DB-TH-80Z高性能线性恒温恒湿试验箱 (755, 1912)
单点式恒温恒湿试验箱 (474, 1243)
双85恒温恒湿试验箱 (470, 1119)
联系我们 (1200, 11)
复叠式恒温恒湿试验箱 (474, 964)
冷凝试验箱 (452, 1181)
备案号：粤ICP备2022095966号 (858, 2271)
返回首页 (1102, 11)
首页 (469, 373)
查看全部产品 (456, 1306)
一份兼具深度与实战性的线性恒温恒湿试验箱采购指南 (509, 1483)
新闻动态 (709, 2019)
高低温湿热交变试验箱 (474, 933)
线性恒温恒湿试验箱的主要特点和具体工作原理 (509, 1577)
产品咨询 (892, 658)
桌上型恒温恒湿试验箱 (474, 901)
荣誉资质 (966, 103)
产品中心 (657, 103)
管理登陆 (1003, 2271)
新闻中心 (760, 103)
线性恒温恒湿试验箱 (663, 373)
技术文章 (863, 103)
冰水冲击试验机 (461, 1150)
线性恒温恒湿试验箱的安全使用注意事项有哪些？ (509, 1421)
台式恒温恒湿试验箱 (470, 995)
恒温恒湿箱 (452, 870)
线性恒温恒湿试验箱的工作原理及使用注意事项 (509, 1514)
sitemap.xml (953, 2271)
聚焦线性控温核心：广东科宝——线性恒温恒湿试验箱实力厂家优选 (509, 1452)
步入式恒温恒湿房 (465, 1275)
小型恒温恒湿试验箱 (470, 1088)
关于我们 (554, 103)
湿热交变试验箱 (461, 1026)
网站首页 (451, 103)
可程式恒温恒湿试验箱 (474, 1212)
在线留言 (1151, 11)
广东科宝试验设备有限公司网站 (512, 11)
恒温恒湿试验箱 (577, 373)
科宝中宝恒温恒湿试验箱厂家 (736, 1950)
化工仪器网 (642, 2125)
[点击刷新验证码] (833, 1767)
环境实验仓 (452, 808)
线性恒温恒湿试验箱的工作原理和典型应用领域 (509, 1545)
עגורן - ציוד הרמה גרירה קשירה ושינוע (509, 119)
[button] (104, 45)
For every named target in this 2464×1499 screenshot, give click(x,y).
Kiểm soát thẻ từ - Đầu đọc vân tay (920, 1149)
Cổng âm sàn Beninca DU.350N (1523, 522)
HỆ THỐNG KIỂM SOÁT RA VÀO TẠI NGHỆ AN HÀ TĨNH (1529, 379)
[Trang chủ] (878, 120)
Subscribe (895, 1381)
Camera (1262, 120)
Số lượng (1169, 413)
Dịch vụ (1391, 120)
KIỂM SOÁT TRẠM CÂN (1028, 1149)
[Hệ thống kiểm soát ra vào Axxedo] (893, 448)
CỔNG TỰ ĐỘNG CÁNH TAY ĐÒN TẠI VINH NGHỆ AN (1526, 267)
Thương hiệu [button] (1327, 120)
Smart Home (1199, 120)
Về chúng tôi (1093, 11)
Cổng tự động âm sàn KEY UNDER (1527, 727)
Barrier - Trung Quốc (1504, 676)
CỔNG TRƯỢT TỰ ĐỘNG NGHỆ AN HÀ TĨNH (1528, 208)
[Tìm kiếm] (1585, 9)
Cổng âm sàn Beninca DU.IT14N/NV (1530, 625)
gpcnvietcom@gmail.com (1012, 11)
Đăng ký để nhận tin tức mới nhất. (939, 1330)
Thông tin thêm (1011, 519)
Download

# [YOUR ASSIGNMENT]
Go through the entries above and pull out each line with "Beninca" in it.

# [ANSWER TO THIS TASK]
Cổng âm sàn Beninca DU.350N (1523, 522)
Cổng âm sàn Beninca DU.IT14N/NV (1530, 625)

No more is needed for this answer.